Exercise goal: Rewrite the rows below, replacing every "screenshot" with "screen capture" and changing nothing else. Leave the pictures out of your answer.

Document and screenshot pointing entries
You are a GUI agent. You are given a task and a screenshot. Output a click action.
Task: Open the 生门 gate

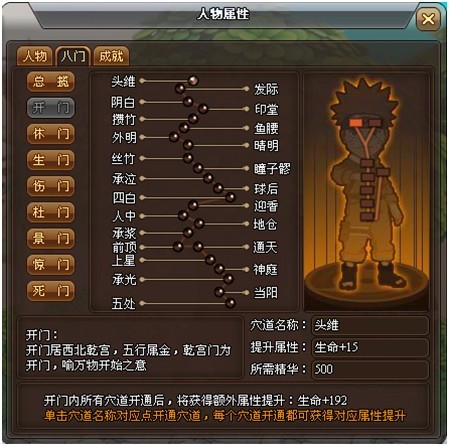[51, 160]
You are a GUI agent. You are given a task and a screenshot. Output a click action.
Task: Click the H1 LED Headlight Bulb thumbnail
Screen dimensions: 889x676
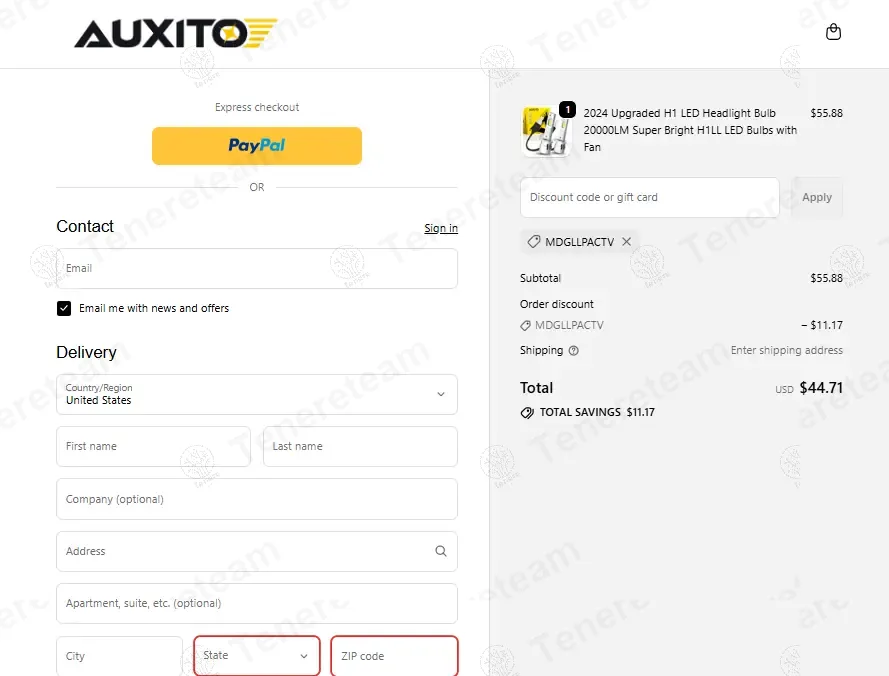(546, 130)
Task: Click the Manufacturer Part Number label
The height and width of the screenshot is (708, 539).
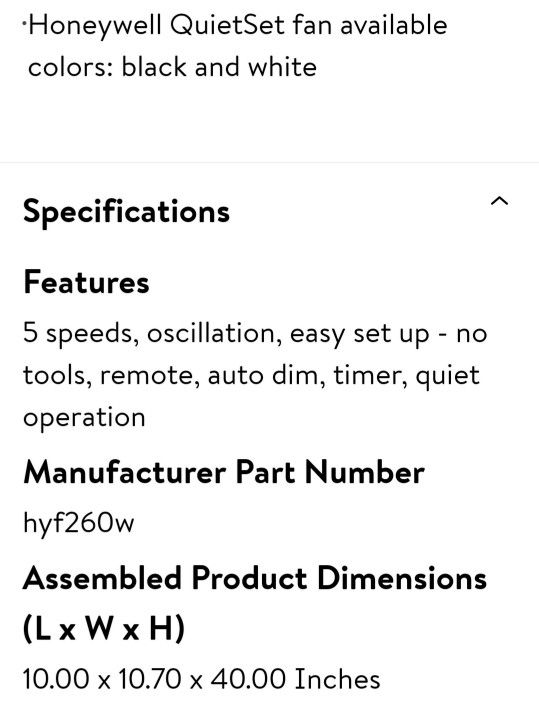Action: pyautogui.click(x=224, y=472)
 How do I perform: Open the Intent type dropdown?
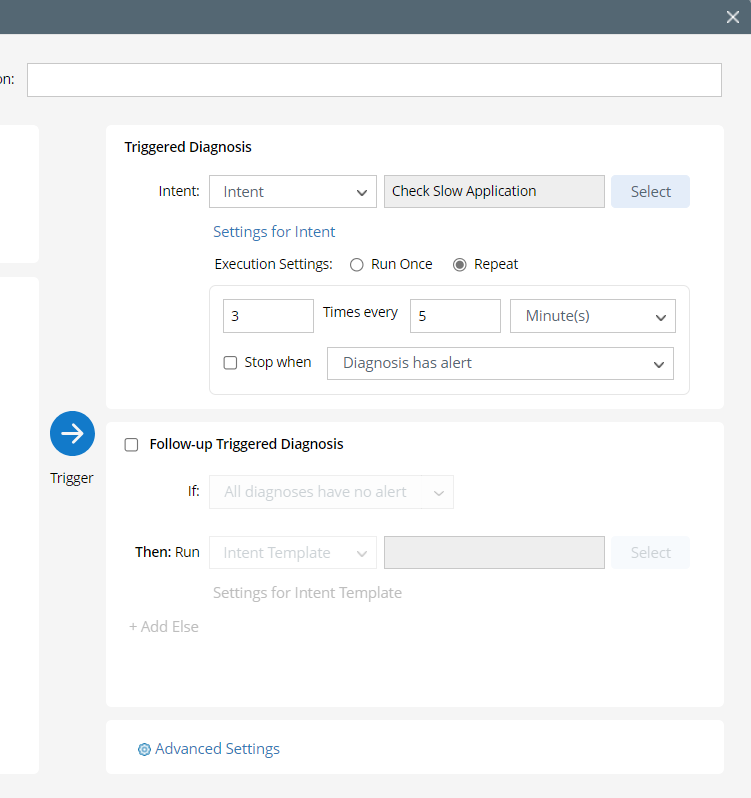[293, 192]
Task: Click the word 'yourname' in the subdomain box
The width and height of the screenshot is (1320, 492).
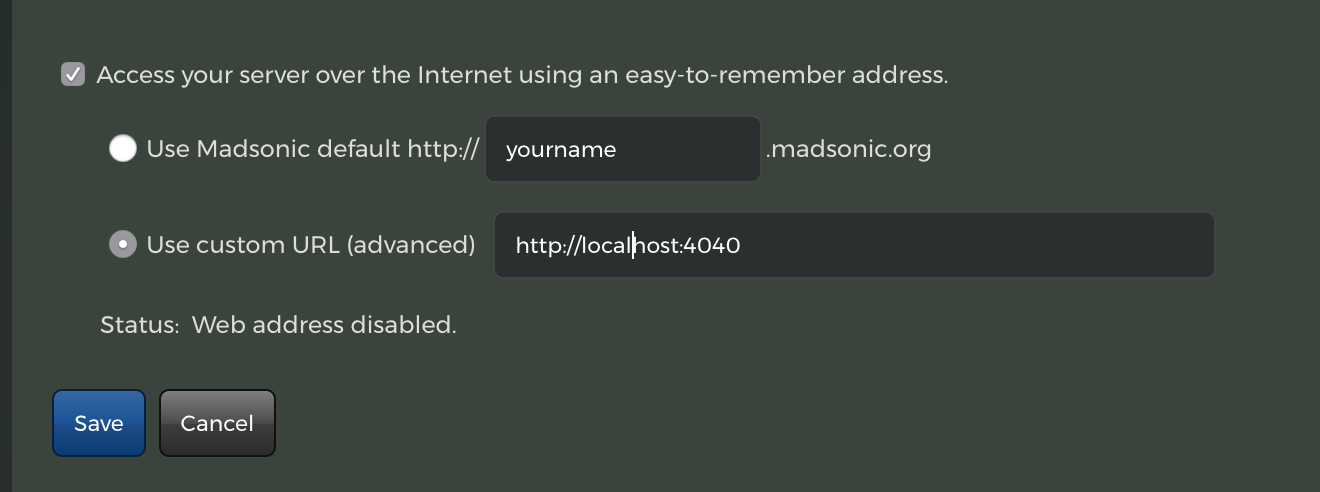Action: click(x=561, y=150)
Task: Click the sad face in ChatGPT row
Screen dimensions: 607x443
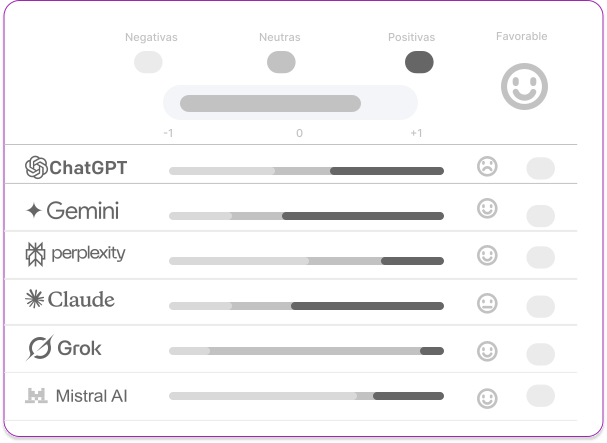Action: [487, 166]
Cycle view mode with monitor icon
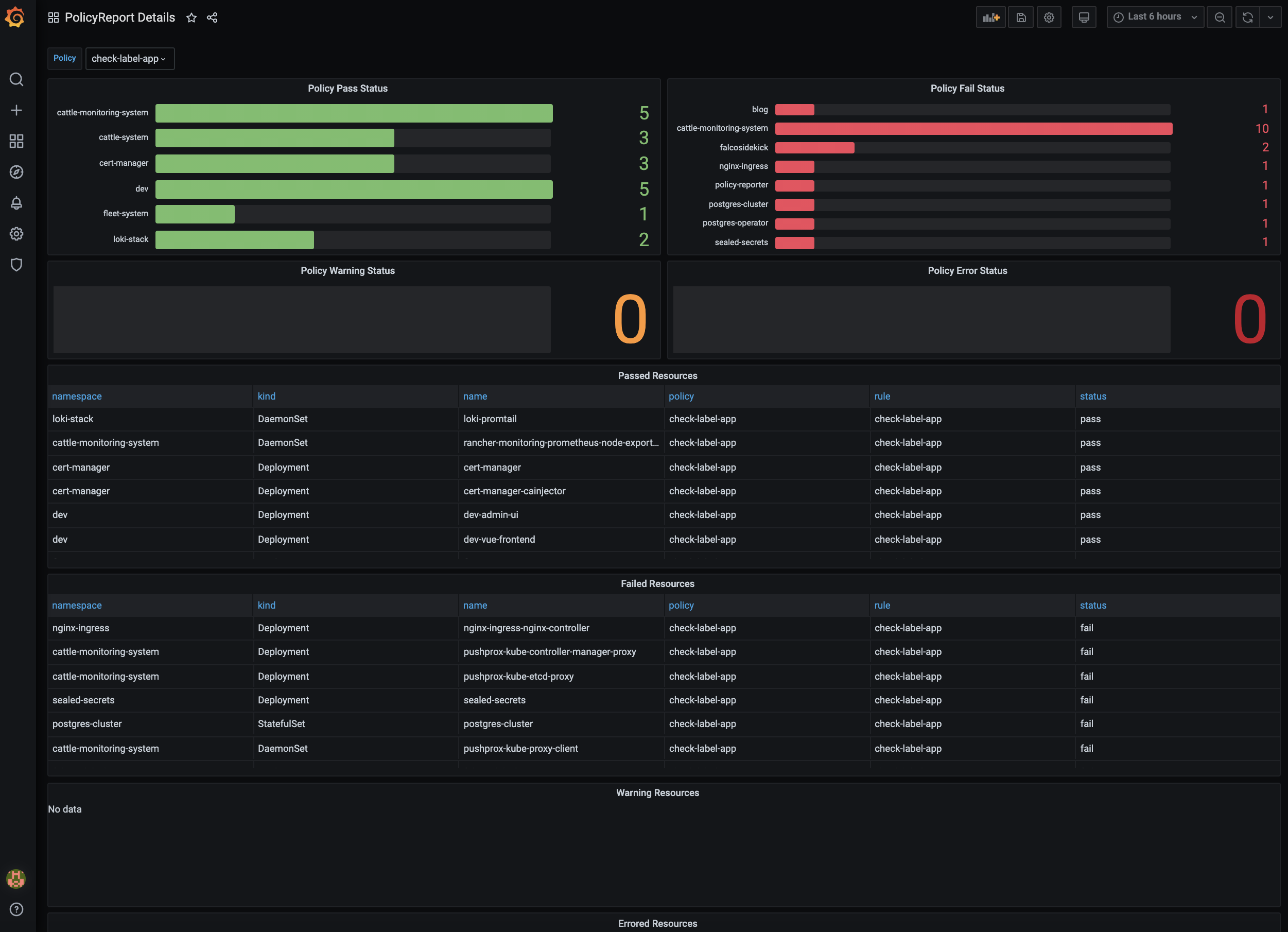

Correct result:
You are a GUI agent. You are given a task and a screen capture. Output a click action.
Task: Open the 生门 gate

[51, 160]
You are a GUI agent. You are given a task and a screen capture. Output a click action.
Task: Click the H1 LED Headlight Bulb thumbnail
Screen dimensions: 889x676
(546, 130)
Task: Click the Manufacturer Part Number label
The height and width of the screen capture is (708, 539).
Action: pyautogui.click(x=224, y=472)
 How do I perform: Open the Intent type dropdown?
[293, 192]
Task: Click the word 'yourname' in the subdomain box
The width and height of the screen capture is (1320, 492).
Action: click(x=561, y=150)
Task: Click the sad face in ChatGPT row
Screen dimensions: 607x443
Action: [487, 166]
Cycle view mode with monitor icon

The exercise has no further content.